Mining the Tagged Web

Searching the World Wide Web for authoritative sources of information about a given topic can be a daunting task. Consulting Google to track down “jaguar,” for example, generates an alarming list of more than 7 million documents—a mad muddle of entries about cars, animals, sports teams, computers, and a town in Poland.

One reason for Google’s current success as a search engine, however, is its uncanny ability to place relevant documents high in its listings. An important component of Google’s winning recipe for judging relevance is an algorithm that tabulates “votes” on a Web page’s importance. Each link to a page counts as a vote of support for that page. Pages to which many other pages point rank higher than those to which few or no pages point.

In effect, Google takes advantage of the Web’s intricate structure, and this structure itself has been the target of considerable research.

Several years ago, researchers at the IBM Almaden Research Center in San Jose, Calif., began an effort to study the Web as a mathematical graph—a collection of nodes (representing Web pages) and lines (representing hyperlinks).
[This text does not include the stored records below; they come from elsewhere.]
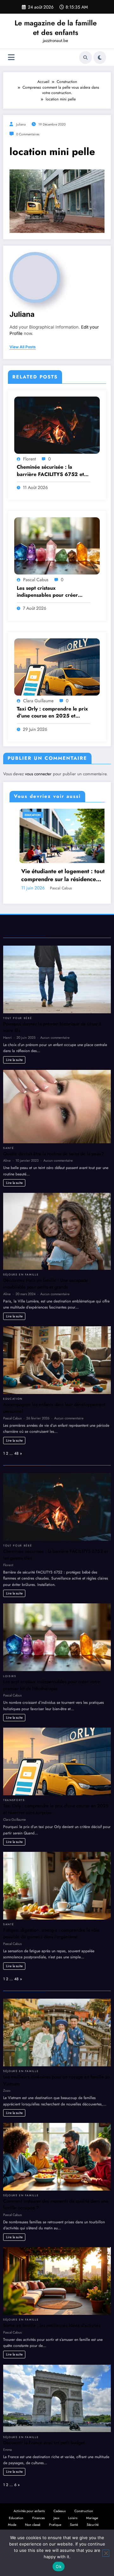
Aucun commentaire (55, 1037)
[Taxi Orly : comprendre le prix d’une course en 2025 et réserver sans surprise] (57, 666)
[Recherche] (85, 57)
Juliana (21, 124)
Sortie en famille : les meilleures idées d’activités (51, 2325)
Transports (14, 1800)
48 (16, 1453)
They were interested in studying various properties of this graph, including its diameter and connectedness, to obtain insights into algorithms for crawling and searching the Web and to characterize the Web’s sociological evolution.

To obtain data, the researchers conducted Web crawls that encompassed 200 million pages and 1.5 billion hyperlinks. They confirmed that the distribution of pages and link number follows a simple mathematical relationship known as a power law. In essence, most pages incorporate just a few outgoing links, whereas a few pages have a huge number.

The power-law relationship indicates that the probability of a Web user coming across a document with a large number of outgoing links is significantly higher than it would be if the links were randomly distributed.

Earlier research had also suggested that two randomly chosen documents on the Web are, on average, only 19 clicks away from each other. The IBM study, conducted on a larger sample of the Web, revealed some subtleties. Significant portions of the Web cannot be reached at all from other significant portions of the Web. Moreover, although a large number of pairs of pages can be bridged, the paths may often go through hundreds of intermediate pages.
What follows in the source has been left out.